O segundo argumento de que te
quero falar, apesar de menos subtil, é no entanto muito utilizado. Refiro-me ao argumento dos impulsos. Como o próprio nome indica,
pretende-se destacar a importância que os impulsos têm nas nossas ações. Todos
nós ouvimos falar de situações em que pessoas são “levadas” por impulsos. Isso
deve querer dizer que a pessoa não só não controlou esse impulso, como, ainda
por cima, foi controlada por ele. É isto que a expressão “foi mais forte do que
eu” quer habitualmente significar. Ora bem, o argumento dos impulsos pode ser
sintetizado assim:
Se alguém age
determinado por impulsos que não pode controlar, não age livremente.
Os impulsos
existem e interferem nas nossas acções.
Logo, não há
acções livres.
E pronto, aqui tens os dois
argumentos principais. O determinismo radical é uma teoria que tem tido
ilustres seguidores ao longo da história da Filosofia. Vou exemplificar
historicamente esta teoria com uma corrente filosófica nascida na Grécia Antiga
e que, posteriormente, se estendeu ao Império Romano. Refiro-me ao estoicismo.

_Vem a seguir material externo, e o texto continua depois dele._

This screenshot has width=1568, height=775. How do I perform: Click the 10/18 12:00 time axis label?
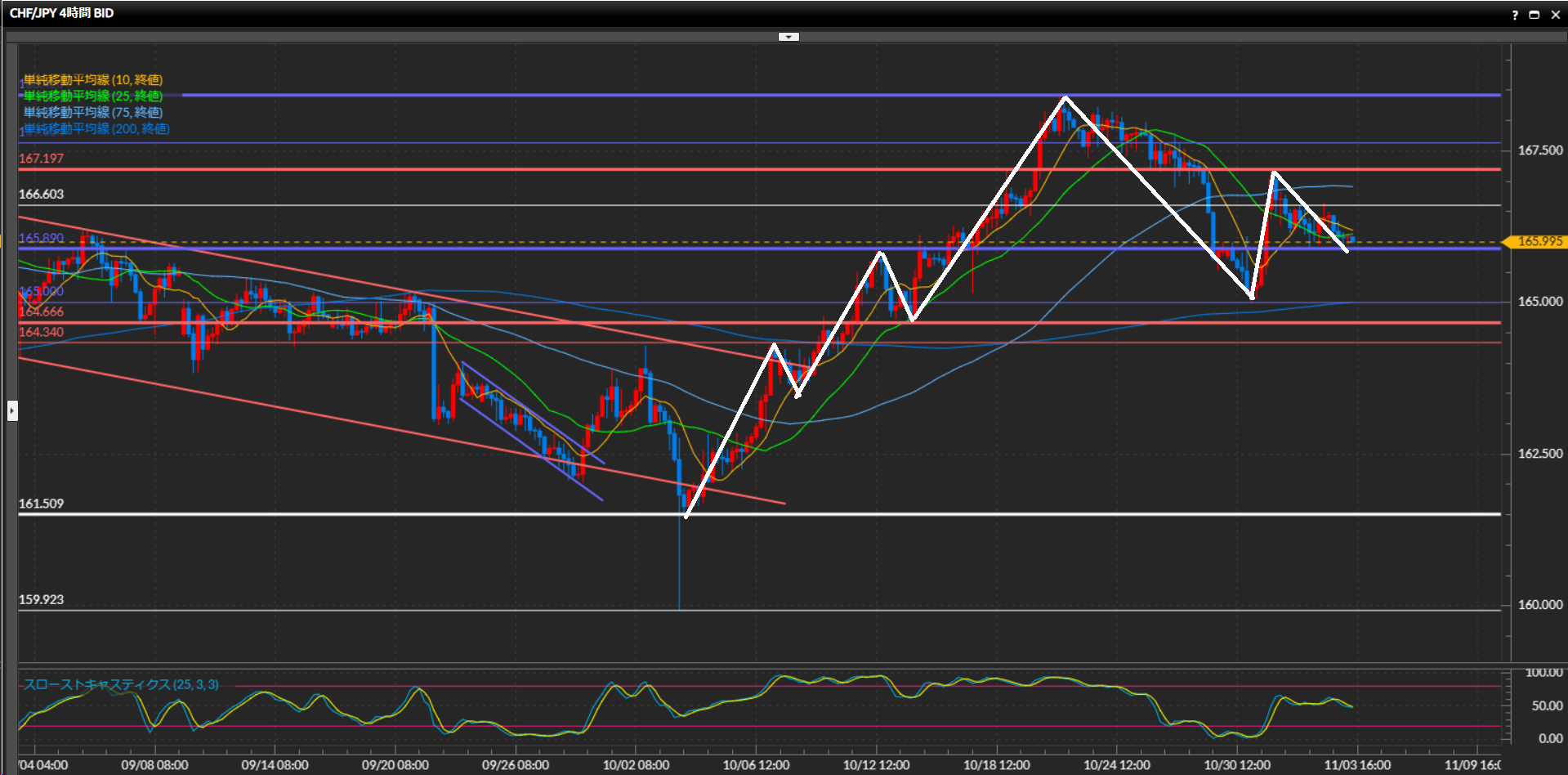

Os dois mais famosos filósofos estóicos tiveram vidas completamente diferentes:
um, Epitecto, foi escravo, o outro, Marco Aurélio, foi imperador de Roma.
Selecionei um pequeno excerto de cada um deles, retirados de obras suas. Aqui
tens o primeiro excerto, de Epitecto:
“Mentaliza-te de
que és um ator de uma peça que será como o seu autor quiser que seja: curta se
a quiser curta, longa se a quiser longa. Se quiser que representes o papel de
um mendigo, procura representá-lo com naturalidade; e o mesmo se aplica ao
papel de um coxo, um juiz ou outro qualquer. O que de ti depende, pois, é isto:
representar bem o papel que te foi destinado; mas a sua escolha não depende de
ti.”
(Epicteto, Enquiridion, XVII)
Repara na metáfora que o autor utiliza: a vida
é como uma peça de teatro. Segundo ele, nós não somos os autores da nossa vida,
mas apenas actores. Ora, é sabido que aos actores lhes é atribuído um papel,
não sendo eles que escolhem o que vão fazer na peça. Epitecto defende que o
mesmo acontece comigo, contigo, com todos os seres humanos: vários
circunstâncias não escolhidas por nós determinam aquilo em que nos tornamos, o
“papel que nos foi destinado”. Nada podemos contra isso uma vez que, tal como
ele próprio te diz no texto, “a sua escolha não depende de ti”.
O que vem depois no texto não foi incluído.